Hasta un claro pucherazo

Hemos visto cómo un partido casi nuevo, que presume de brillo y limpieza, ha pretendido subvertir el voto de su militancia

La palabra aristocracia, como muchísimas personas saben, viene del griego, de la contracción de dos palabras: aristeios -los mejores- y cratos, que es el poder y, por extensión, el gobierno. Pero héteme aquí que el gobierno de los mejores -no de los aristócratas, en el sentido actual de las palabras- debiera de ser el ideal del gobernante para el pueblo soberano. Por deducción, en una democracia, debe suponerse que los elegidos en sufragio universal, han de ser los mejores en cualesquiera sentidos, los más capacitados, los que mejor y más eficazmente saben servir a la colectividad, los que anteponen siempre el interés general al propio, aquellos, en fin, cuyos nombres vienen precedidos de un prestigio bien alcanzado por limpio y ético ejercicio en las acciones, siempre en beneficio de la res pública. Eso es, quizá, lo que debiera de ser, pero que muy bien sabemos que no suele así acontecer.

Cuando se reinstauró el sistema democrático en nuestro país, muy felices nos las prometíamos, al propugnar un sistema que, en sí mismo, era esencialmente participativo -para elegir y para ser elegidos- y para garantizar, de ineficaz manera como se ha visto, que podríamos controlar con mayor seguridad la tendencia de algunos a aprovechar los cargos para ir atesorando bienes que les son ajenos, siempre alcanzados por medio de añagazas y tinglados para burlar las leyes, la moral y la ética y, desde luego, la buena voluntad y confianza de los ciudadanos.

Muy luego, plagados han sido los banquillos de los acusados, en los juzgados, por desvergonzados mangantes, de todo signo y color, que incluso se nos presentaron antes como verdaderos padres de la patria, siendo, por el contrario, verdaderos insolentes y cínicos caraduras que acuden a declarar y a escuchar a los testigos de cargo, como si la cosa no fuese con ellos. Y aún resultando algunos sentenciados culpables, otros logran escapar del rigor de que debieran ser objeto, por la laxitud de las penas -que ellos mismos han legislado- o la caducidad de los plazos de instrucción, que también ellos mismos -como sus sueldos e indemnizaciones- establecieron en la redacción de las leyes. Así no hay manera.
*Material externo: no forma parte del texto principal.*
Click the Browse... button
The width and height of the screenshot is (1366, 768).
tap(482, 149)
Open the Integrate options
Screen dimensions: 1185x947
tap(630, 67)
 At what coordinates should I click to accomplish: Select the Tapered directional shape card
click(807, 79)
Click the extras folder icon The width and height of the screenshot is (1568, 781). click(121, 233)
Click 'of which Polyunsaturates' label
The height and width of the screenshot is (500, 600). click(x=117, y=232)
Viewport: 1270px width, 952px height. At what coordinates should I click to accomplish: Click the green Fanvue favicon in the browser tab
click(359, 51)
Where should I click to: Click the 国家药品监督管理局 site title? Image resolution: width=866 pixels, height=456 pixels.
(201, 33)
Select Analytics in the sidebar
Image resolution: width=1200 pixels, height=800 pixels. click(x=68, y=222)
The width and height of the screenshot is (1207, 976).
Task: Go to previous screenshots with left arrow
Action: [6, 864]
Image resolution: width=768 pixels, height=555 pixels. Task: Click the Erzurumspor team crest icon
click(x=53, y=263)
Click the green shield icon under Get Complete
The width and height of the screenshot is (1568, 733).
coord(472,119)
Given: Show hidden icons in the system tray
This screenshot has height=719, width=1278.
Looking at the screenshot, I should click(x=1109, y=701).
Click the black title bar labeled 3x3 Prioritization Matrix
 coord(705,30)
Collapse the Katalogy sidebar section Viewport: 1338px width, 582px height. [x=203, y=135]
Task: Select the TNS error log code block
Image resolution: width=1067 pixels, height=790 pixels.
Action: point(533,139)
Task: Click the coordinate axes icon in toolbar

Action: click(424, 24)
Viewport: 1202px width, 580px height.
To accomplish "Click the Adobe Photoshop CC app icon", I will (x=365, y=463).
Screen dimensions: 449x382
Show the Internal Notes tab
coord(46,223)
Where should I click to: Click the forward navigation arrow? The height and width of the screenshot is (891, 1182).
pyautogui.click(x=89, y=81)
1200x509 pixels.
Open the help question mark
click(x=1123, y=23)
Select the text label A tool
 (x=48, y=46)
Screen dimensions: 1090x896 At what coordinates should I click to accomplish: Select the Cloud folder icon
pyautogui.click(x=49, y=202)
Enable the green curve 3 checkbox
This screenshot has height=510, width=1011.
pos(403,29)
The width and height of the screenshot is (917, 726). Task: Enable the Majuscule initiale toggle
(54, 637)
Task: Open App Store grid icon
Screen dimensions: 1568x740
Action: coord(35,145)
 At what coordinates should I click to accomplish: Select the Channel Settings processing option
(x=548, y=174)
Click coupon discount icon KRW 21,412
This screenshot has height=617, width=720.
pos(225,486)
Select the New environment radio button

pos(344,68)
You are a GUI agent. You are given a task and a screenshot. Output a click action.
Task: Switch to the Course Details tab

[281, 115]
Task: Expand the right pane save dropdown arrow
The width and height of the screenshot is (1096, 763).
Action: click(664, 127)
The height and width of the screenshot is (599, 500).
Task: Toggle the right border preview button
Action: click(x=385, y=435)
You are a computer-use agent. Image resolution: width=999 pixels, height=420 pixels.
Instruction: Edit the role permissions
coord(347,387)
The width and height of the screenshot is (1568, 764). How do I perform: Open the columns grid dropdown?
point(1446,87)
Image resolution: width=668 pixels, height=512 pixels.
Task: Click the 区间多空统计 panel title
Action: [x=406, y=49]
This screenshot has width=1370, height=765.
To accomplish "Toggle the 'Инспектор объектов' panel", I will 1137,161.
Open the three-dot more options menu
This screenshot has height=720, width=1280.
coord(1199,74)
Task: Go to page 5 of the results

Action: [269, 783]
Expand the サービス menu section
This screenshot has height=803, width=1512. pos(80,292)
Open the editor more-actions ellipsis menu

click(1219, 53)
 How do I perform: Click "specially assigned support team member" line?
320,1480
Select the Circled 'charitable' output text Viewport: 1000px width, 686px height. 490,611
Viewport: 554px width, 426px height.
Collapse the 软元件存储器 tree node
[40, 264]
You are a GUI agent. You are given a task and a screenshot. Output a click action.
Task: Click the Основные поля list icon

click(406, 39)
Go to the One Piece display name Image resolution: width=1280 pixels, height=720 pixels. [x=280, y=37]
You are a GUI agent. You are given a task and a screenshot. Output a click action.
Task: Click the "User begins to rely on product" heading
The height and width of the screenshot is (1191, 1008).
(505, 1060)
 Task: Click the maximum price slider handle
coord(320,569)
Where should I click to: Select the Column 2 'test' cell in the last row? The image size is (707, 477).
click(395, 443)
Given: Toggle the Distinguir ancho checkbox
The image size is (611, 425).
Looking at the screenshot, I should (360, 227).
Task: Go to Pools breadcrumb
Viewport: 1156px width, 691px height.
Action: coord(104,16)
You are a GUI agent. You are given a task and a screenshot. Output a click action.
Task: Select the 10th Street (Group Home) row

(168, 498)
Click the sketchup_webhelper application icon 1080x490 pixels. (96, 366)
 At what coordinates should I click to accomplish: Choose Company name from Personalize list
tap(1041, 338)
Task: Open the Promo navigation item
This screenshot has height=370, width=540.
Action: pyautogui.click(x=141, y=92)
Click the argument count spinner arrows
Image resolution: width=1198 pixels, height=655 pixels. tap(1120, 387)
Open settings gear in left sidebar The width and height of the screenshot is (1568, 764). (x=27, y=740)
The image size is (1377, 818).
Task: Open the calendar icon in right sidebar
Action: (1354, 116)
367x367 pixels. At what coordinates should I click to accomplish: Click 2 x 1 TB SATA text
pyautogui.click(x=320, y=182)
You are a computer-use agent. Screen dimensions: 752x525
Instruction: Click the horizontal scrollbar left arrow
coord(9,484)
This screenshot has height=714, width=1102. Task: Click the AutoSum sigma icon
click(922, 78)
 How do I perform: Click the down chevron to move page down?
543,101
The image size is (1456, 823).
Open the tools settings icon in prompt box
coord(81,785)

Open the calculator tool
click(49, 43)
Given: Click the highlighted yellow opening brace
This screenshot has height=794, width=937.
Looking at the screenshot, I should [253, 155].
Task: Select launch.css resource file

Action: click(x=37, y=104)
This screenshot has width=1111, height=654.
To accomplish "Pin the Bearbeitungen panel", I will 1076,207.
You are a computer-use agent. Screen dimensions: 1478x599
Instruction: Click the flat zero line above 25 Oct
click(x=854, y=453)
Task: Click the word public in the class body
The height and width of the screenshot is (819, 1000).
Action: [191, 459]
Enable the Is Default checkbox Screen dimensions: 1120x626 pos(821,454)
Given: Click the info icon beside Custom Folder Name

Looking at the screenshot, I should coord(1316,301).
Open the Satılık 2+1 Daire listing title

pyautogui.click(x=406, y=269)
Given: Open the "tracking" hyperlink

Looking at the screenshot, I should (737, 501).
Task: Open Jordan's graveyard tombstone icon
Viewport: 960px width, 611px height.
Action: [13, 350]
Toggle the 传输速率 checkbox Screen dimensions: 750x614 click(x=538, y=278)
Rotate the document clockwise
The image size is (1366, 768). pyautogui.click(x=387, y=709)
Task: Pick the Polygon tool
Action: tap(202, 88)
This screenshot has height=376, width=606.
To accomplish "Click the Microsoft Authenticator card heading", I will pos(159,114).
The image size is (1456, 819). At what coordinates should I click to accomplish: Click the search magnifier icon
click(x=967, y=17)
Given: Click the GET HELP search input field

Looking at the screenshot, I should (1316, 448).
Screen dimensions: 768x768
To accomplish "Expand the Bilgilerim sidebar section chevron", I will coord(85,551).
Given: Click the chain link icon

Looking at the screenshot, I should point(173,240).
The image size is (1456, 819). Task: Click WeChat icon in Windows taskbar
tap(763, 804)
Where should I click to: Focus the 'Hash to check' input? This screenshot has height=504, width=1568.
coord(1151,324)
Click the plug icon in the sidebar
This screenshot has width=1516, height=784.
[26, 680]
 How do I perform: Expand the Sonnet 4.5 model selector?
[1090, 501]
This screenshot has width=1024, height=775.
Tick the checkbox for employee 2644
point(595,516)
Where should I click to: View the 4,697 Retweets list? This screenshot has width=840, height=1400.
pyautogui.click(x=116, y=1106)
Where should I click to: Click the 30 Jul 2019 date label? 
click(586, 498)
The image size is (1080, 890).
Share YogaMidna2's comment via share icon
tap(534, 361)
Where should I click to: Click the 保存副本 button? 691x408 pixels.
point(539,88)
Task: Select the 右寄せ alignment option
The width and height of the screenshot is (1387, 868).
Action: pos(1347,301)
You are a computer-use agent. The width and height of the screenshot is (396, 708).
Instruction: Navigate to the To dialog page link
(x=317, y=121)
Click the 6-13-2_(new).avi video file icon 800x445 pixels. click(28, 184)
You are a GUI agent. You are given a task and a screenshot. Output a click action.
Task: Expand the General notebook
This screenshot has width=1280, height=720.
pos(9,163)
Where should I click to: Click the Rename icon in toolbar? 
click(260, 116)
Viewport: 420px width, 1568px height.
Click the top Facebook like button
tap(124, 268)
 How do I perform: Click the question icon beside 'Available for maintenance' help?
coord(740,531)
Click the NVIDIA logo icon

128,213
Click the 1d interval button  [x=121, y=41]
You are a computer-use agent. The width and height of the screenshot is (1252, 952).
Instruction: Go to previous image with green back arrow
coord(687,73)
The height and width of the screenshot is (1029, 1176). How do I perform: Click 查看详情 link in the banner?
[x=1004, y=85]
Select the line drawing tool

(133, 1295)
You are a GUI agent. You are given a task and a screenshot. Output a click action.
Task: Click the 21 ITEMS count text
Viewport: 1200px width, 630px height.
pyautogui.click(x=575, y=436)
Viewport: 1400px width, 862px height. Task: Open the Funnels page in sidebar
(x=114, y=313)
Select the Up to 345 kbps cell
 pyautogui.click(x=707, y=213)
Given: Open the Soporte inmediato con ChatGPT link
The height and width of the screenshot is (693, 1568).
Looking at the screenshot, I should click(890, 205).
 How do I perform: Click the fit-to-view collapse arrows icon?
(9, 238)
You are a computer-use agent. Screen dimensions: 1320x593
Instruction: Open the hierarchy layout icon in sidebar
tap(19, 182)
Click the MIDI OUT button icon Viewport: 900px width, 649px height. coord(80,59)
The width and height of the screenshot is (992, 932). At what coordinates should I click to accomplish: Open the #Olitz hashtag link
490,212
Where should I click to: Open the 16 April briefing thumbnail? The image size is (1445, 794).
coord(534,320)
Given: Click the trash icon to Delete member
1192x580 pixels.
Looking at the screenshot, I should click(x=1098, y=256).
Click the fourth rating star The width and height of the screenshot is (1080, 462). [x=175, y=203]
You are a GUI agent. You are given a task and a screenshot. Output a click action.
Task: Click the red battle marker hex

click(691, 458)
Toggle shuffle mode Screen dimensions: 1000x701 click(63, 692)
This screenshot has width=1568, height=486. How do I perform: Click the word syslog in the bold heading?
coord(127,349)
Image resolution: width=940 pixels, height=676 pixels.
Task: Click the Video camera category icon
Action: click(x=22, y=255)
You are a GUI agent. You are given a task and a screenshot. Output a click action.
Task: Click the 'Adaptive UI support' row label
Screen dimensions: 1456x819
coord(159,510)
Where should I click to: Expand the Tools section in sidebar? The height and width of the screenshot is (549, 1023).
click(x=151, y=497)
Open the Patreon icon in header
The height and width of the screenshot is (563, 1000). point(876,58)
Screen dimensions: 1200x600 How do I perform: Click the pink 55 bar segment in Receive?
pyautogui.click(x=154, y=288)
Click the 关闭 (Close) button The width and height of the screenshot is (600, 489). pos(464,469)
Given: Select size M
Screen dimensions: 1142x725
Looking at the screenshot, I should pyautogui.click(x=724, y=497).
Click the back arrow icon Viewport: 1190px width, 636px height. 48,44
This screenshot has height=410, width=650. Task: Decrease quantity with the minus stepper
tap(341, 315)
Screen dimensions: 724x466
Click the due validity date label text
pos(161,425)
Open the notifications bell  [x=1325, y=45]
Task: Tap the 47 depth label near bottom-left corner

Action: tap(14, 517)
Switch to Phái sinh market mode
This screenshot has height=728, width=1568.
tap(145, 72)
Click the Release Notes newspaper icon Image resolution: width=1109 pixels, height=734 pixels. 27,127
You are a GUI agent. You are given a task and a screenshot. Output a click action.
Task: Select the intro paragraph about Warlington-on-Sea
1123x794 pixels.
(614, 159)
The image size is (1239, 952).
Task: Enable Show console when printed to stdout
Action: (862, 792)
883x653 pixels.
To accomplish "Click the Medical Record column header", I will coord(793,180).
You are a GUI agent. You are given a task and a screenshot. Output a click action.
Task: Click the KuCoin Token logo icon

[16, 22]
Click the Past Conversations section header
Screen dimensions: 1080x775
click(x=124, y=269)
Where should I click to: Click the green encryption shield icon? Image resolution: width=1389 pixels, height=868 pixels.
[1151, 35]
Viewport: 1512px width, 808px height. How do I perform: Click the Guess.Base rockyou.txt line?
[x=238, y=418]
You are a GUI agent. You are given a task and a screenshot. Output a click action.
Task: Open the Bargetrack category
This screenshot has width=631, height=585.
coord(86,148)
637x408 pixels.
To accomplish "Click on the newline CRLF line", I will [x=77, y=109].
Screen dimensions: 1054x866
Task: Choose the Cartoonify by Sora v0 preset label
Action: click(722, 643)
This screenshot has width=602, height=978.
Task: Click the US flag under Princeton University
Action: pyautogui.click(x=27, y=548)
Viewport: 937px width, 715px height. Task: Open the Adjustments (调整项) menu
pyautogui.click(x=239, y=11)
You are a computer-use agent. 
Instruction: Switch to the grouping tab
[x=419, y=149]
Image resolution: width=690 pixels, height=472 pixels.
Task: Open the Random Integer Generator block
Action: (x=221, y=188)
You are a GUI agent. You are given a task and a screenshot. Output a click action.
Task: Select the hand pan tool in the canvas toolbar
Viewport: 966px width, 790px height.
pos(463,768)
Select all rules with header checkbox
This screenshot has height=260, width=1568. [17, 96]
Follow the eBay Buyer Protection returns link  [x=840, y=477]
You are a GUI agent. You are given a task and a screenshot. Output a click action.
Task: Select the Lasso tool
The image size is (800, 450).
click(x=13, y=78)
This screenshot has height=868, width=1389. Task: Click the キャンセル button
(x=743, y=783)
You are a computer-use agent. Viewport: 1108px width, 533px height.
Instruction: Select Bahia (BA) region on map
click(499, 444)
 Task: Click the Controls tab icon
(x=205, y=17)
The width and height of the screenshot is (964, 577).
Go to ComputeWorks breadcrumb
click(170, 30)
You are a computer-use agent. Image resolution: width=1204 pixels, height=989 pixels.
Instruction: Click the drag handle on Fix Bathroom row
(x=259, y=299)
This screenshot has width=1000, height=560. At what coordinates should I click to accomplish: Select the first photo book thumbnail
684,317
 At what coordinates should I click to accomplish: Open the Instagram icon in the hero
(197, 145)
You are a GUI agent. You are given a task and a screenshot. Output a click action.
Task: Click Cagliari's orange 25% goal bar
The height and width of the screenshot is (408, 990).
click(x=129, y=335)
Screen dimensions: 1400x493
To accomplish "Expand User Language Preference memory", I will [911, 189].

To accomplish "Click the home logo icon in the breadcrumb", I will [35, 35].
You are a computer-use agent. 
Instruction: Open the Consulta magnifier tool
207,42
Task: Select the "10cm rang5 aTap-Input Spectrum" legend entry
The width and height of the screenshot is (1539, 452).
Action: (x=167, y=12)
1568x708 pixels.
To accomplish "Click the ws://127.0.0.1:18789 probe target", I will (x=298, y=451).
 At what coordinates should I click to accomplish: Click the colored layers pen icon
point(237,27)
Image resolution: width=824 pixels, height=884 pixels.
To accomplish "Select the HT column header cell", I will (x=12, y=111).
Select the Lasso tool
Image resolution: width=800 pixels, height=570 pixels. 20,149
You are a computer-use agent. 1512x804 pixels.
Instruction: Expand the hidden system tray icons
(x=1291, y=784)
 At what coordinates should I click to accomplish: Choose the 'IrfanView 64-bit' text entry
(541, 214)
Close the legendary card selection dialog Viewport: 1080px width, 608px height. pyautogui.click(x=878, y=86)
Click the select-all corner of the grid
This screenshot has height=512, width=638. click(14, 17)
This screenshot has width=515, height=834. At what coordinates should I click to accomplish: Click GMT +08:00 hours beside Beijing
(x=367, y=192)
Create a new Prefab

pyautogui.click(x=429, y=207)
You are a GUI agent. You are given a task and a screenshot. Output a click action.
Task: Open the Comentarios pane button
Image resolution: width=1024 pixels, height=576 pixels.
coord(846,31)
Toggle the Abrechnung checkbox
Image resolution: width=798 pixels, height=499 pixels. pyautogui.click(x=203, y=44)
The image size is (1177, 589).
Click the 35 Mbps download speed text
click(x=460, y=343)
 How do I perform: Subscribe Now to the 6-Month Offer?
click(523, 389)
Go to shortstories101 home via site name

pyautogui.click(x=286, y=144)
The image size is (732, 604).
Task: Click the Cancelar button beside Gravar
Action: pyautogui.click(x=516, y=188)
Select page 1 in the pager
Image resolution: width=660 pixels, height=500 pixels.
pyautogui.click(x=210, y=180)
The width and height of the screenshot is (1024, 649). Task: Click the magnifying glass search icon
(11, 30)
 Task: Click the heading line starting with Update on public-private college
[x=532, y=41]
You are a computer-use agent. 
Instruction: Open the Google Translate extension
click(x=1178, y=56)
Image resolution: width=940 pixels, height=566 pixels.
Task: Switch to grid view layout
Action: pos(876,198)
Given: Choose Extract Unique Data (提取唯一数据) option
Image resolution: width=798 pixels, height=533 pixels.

Estos días hemos visto -con infinita vergüenza ajena- cómo con un claro pucherazo y por un partido casi nuevo, que presume de brillo y de limpieza -amenazando, incluso, a los demás- han pretendido -cínicos- subvertir la voluntad de su soberana militancia con un puñado de votos falsos, cuando elegían candidato para León y Castilla. Dime de qué presumes… Y así andamos. ¿O no?